START Text

Think about what these two sets of growth rates imply. During the 1970s the bottom billion diverged in growth from the rest of the developing world by 2% a year. So even then the main feature of the societies in the bottom billion was divergence, not development. But the situation soon became alarmingly worse. During the 1980s the divergence accelerated further to 4.4% a year, and during the 1990s it accelerated to an astonishing 5% a year. Taking the three decades as a whole, the experience of the societies in the bottom billion was thus one of massive and accelerating divergence. Given the power of compound growth rates, these differences between the bottom billion and the rest of the developing world will rapidly cumulate into two different worlds. Indeed, the divergence has indeed already pushed most of the countries of the bottom billion to the lowest spot in the global pile.
- Over the next two decades the true nature of the problem is going to become apparent because the countries that are trapped in stagnation or decline are now pretty well the poorest.
- Picture this as a billion people stuck in a train that is slowly rolling backward downhill.
- So far I have couched the problem of the bottom billion in terms of growth rates: these countries’ growth rate has been negative in absolute terms, and in relative terms massively below the rest of the developing world.
- While I was directing the World Bank’s research department, the most controversial paper we produced was one called “Growth Is Good for the Poor”.
- Some NGOs hated it, and it was the only time in five years that Jim Wolfensohn, the Bank’s president, phoned me to voice his concern.
- Yet the central problem of the bottom billion is that they have not grown.
- For policies in the rich world to become more supportive of growth in these societies, we will need the full lobbying power of those who care about the world’s poor.
- We cannot make poverty history unless the countries of the bottom billion start to grow, and they will not grow by turning them into Cuba.
- To my mind, development is about giving hope to ordinary people that their children will live in a society that has caught up with the rest of the world.
- Catching up is about radically raising growth in the countries now at the bottom.
Beyond the headless heart: Accepting complexity
- The problem of the bottom billion is serious, but it is fixable. But like most serious problems, it is complicated.
- Change is going to have to come from within the societies of the bottom billion, but our own policies could make these efforts more likely to succeed, and so more likely to be undertaken.
- To make development policy coherent will require what is termed a “whole-of-government” approach.
- It will require joint action across major governments.
The only forum where heads of the major governments routinely meet is the G8. Addressing the problem of the bottom billion is an ideal topic for the G8, but it means using the full range of available policies and so going beyond the Gleneagles agenda of 2005, which was a pledge to double aid programs. Africa is already back on the G8 agenda for the 2007 meeting in Germany. “Africa+” should rightly stay on the G8 agenda until the bottom billion are decisively freed from the development traps. This book sets out an agenda for the G8 that would be effective.

END Text
START Stored data

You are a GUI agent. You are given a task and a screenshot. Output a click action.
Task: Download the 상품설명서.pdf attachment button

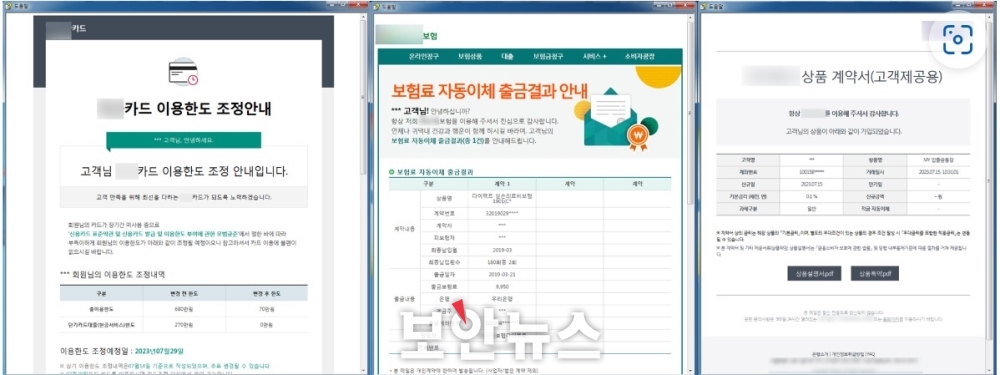[814, 274]
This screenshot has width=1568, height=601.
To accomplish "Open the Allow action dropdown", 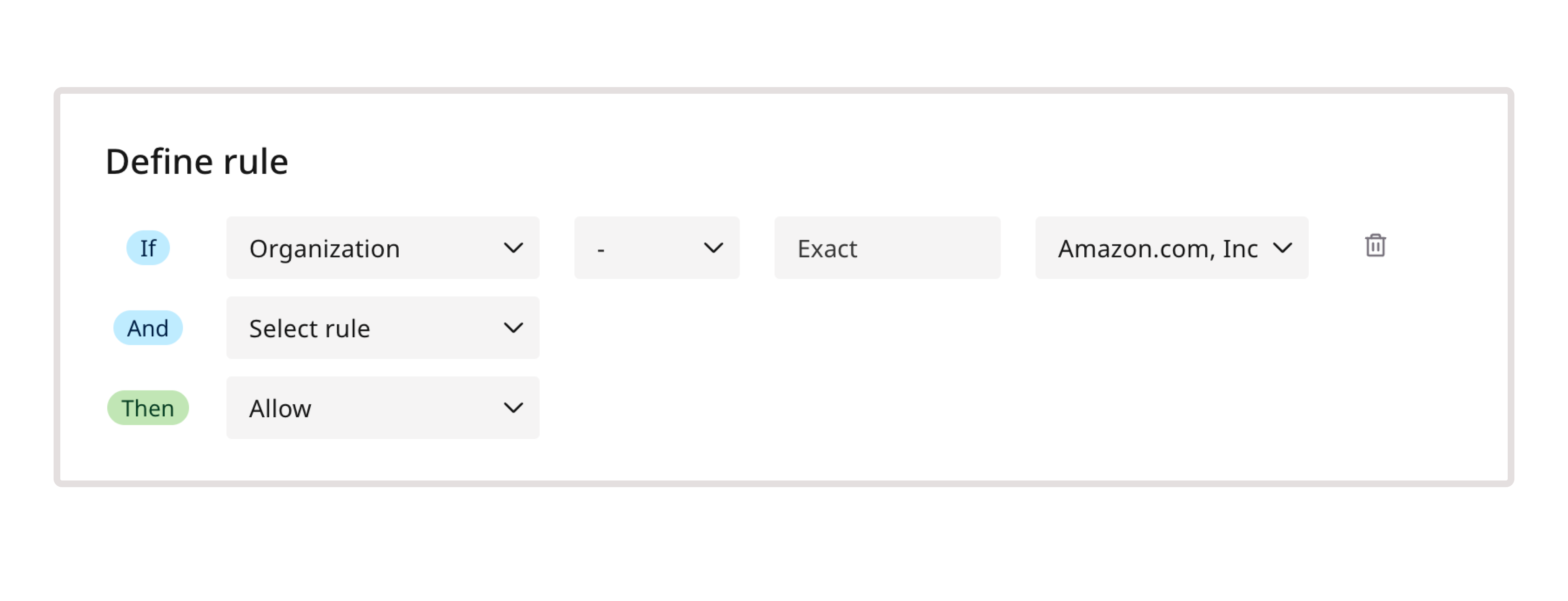I will 382,408.
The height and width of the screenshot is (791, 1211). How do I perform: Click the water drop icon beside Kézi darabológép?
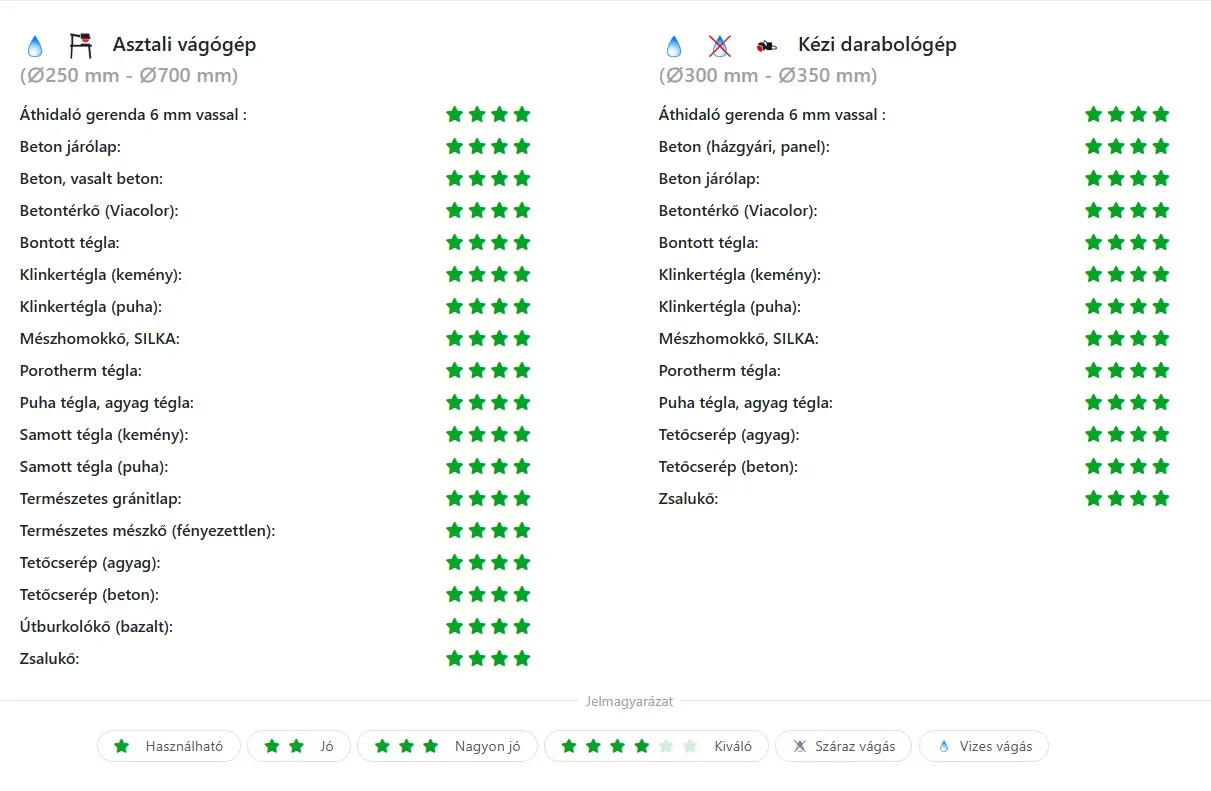click(674, 46)
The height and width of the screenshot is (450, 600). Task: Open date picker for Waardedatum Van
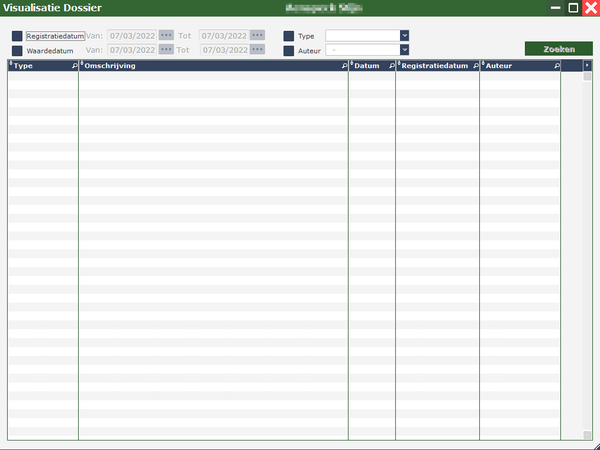pos(166,50)
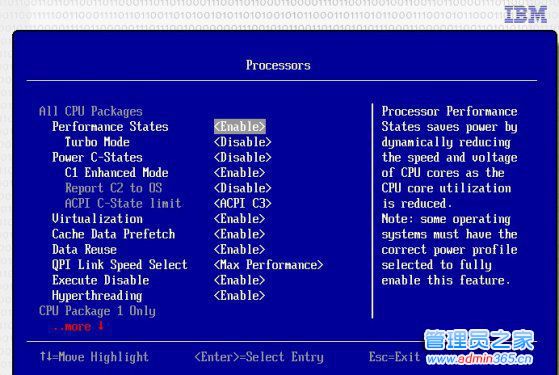Click the Esc=Exit hint
The height and width of the screenshot is (375, 559).
(x=395, y=357)
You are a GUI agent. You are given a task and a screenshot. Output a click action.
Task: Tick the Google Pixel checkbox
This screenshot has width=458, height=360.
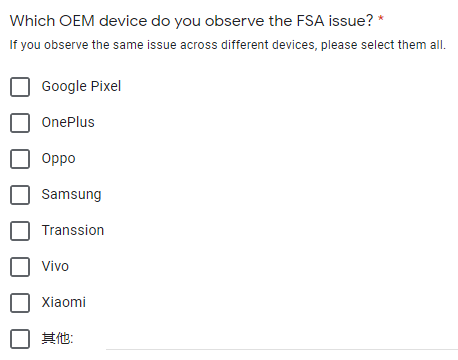[x=20, y=87]
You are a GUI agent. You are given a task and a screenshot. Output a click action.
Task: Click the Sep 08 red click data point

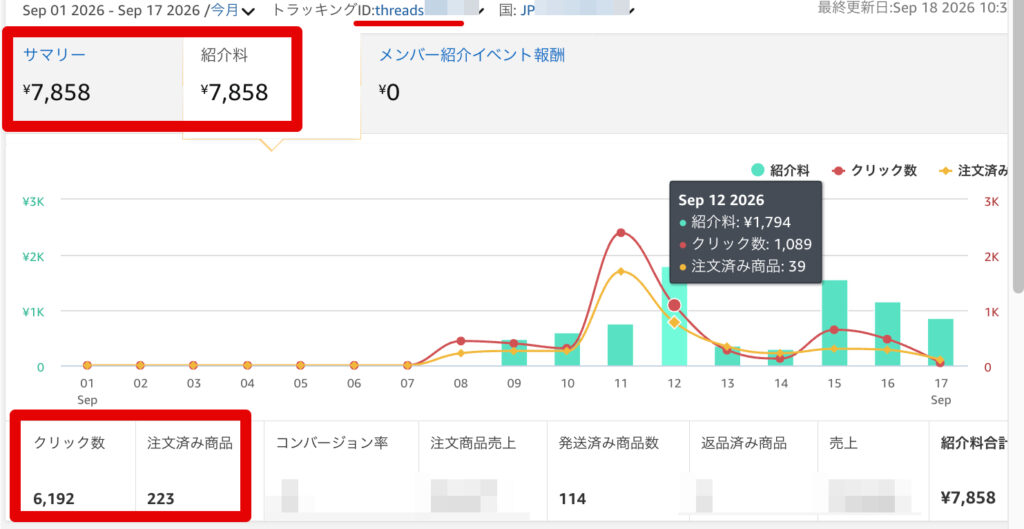coord(460,341)
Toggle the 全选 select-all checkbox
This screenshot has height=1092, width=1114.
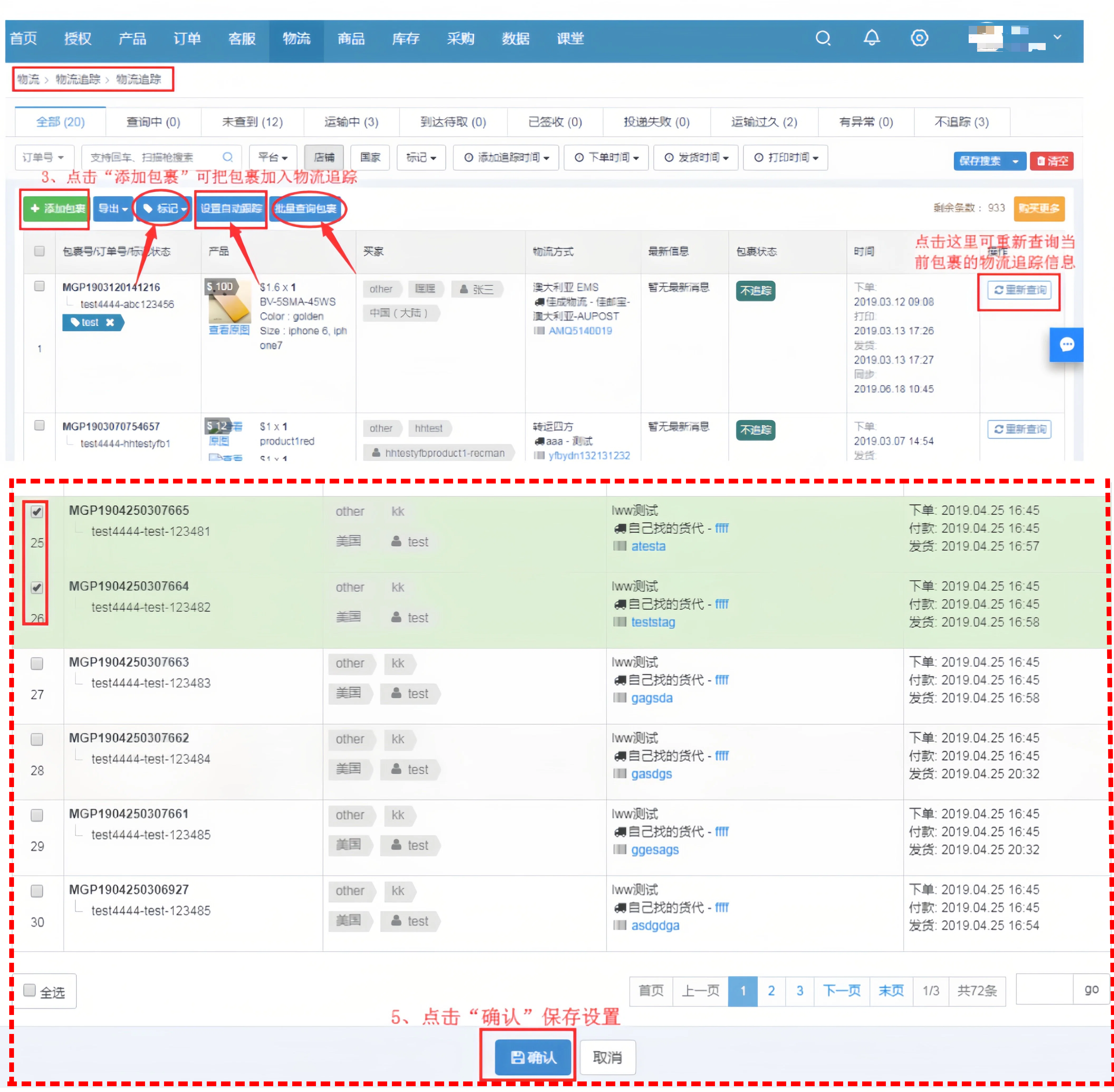click(x=29, y=990)
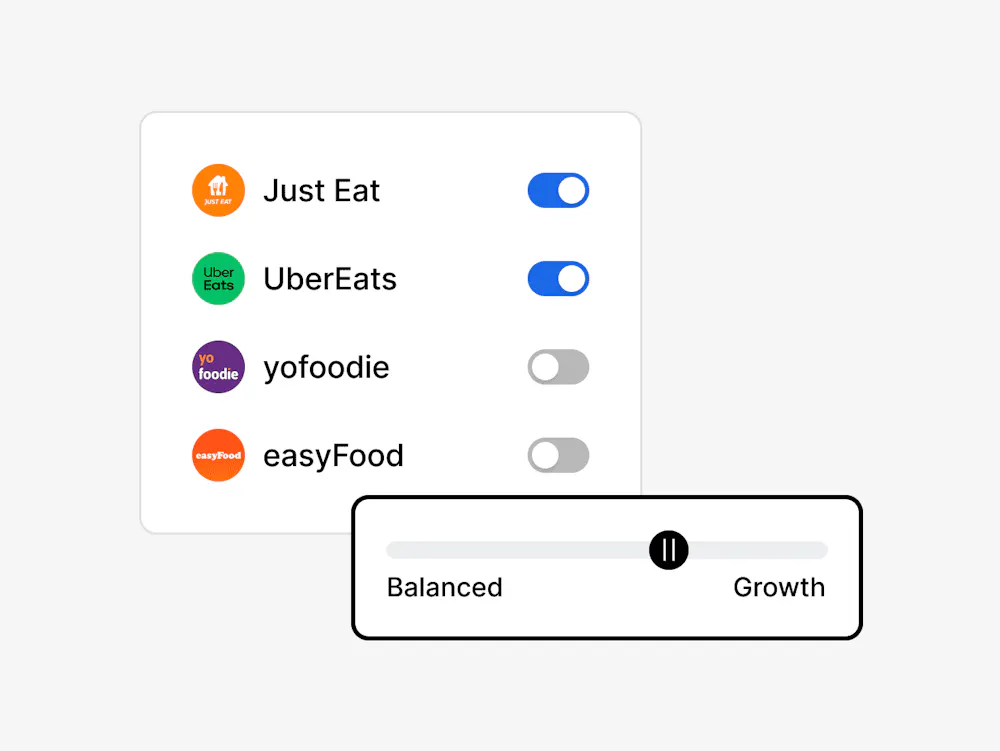Image resolution: width=1000 pixels, height=751 pixels.
Task: Choose the Balanced slider label
Action: [444, 587]

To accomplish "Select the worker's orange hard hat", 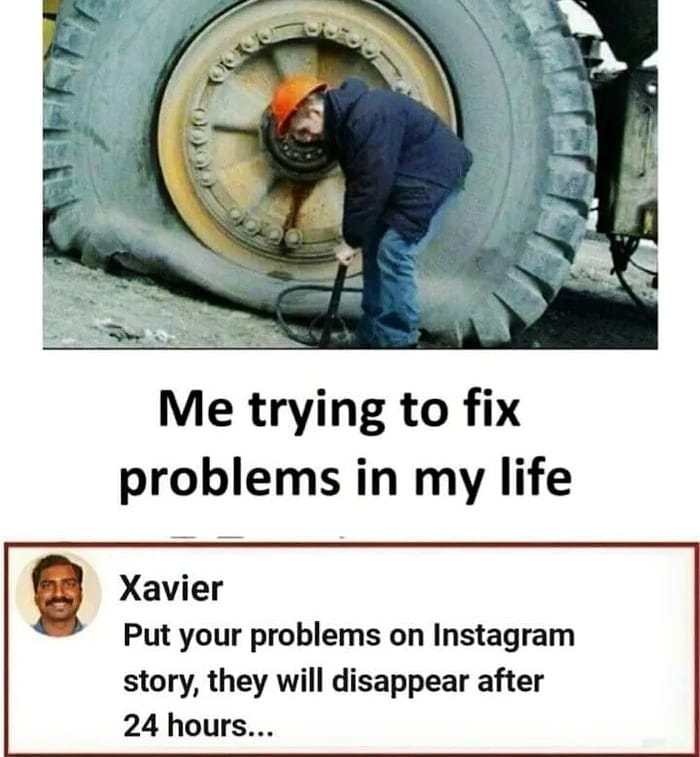I will (x=294, y=102).
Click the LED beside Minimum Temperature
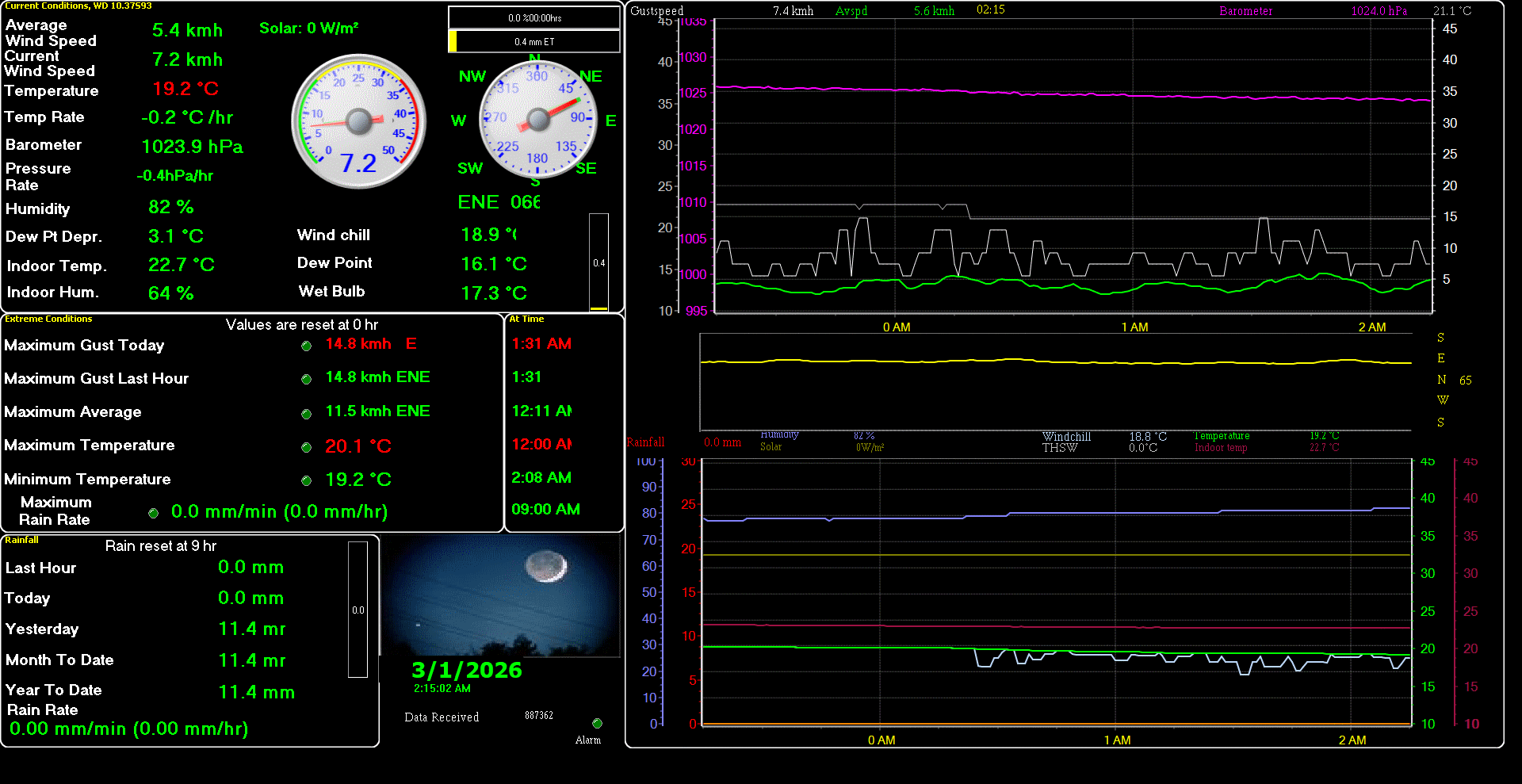Image resolution: width=1522 pixels, height=784 pixels. (306, 480)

END Stored data

Work to complete =>
a – List every yearly divergence rate that the passage on the bottom billion gives, each with its decade.
b – Copy the passage on the bottom billion word for word from "The only forum" to "would be effective.".

Problem solutions =>
a –
1970s: 2% a year
1980s: 4.4% a year
1990s: 5% a year

b –
The only forum where heads of the major governments routinely meet is the G8. Addressing the problem of the bottom billion is an ideal topic for the G8, but it means using the full range of available policies and so going beyond the Gleneagles agenda of 2005, which was a pledge to double aid programs. Africa is already back on the G8 agenda for the 2007 meeting in Germany. “Africa+” should rightly stay on the G8 agenda until the bottom billion are decisively freed from the development traps. This book sets out an agenda for the G8 that would be effective.